Responding to sites around the world through works created in site specific installation, intervention, ephemeral sculpture, video, sound, web, permanent site-specific sculpture, photography, printmaking,painting & drawing.
Mount Tuam Garden Project, 2012
12”x13”x1.5” Birch panel, Digital C-Print Photograph, Beeswax and Damar resin encaustic,
L-R: Lupin, Columbine, Daisy, Forget-Me-Not, Foxglove, Echnitorps, Hydrangea, Peony, Poppy, Rose, Snowdrop, Yarrow
This series of encaustic photographic works is based on my own garden. I moved to Salt Spring Island in the fall of 2009 from North Vancouver. I'd been living in an apartment for a few years - so not 'me''. I needed a break from the city, from my hectic life. During this retreat time I was finally able to have a garden again. Working in it made me think about the knowledge that has been, and is being lost, as we move away from an earth-based way of life. An ancient way of life. I began to think about the plants I was tending, plants that you see in gardens everywhere, plants that can be picked up at any garden shop. I became curious about the healing properties each carried, wondering what healing magic they held. I photographed our garden for over a year, through the seasons. I collected thousands of photographs and saved seeds. I came away from this work - as in all my work - in awe of the absolute perfection of the natural world.

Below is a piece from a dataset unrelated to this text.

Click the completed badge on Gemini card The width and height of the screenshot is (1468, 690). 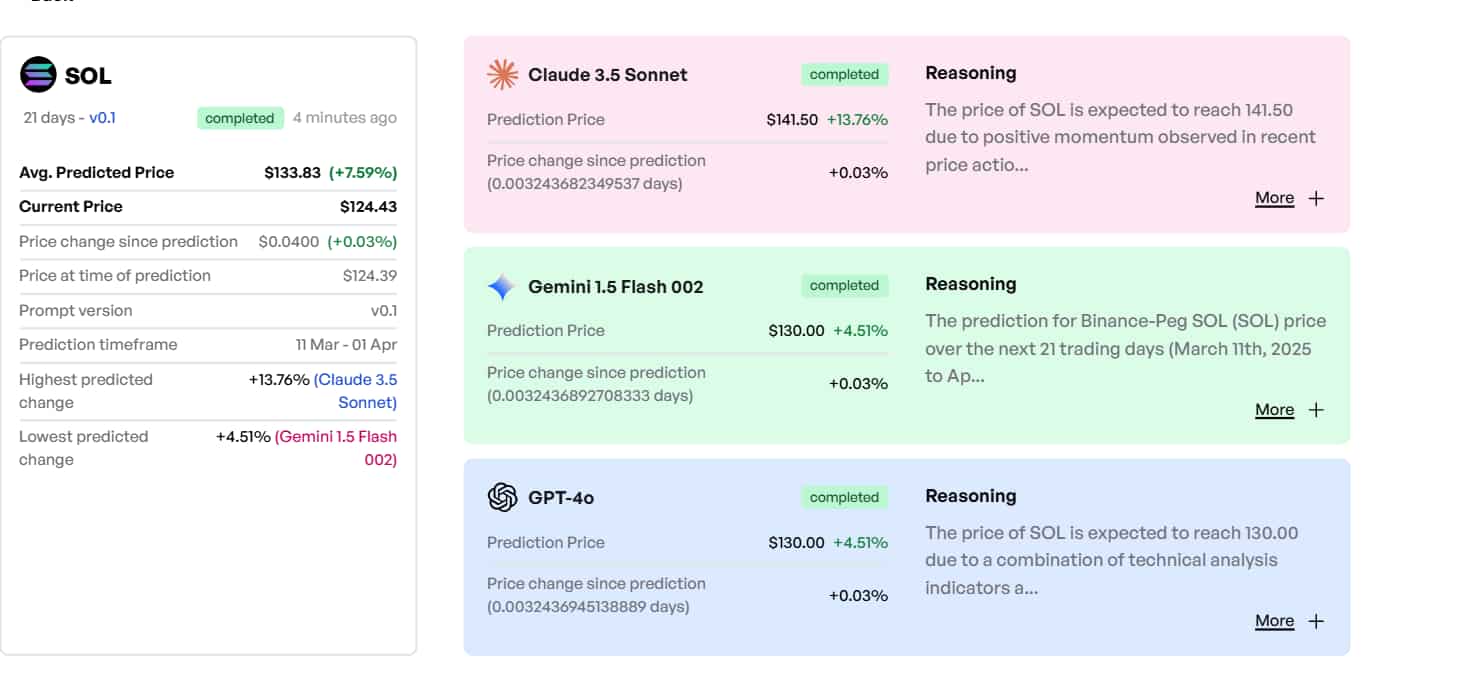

I chose twelve plants to represent the seasons. The number twelve was chosen for it's numerological meanings: 12 months, 12 astrological signs, 12 stations of the Moon and the Sun. In some religions 12 expresses the Divine Mother, and in Chrisitanity, 12 is the number of universal fulfillment: 12 commandments, 12 disciples, 12 tribes of Israel, etcetera.
The Bee has long been considered sacred, and symbolized immortality and resurrection. The bees in the photographs are a reminder of the crucial role they play as pollinators - they pollinate over 80& of all plants on Earth plus their honey is both a food and a healing medicine.
The photographs are sealed with wax encaustic, an ancient paint recipe made from beeswax and dammar tree resin. Beeswax is a natural preservative, resistant to moisture, acid and mold.
Each of the glass test tubes, suspended by copper wire from the bottom of the photograph, is capped with copper and sealed with beeswax. Copper is traditionally used fo healing and beeswax for preservation. Each tube holds seeds from the plant in the photograph - most of these were collected by me from the plant. Written in pencil, by hand, on the back of each work is a haiku that describes the plant and its medicinal qualities.
Each of these works could be viewed as a seed bank with the wax encased photographic image, preserved seeds and directions for use.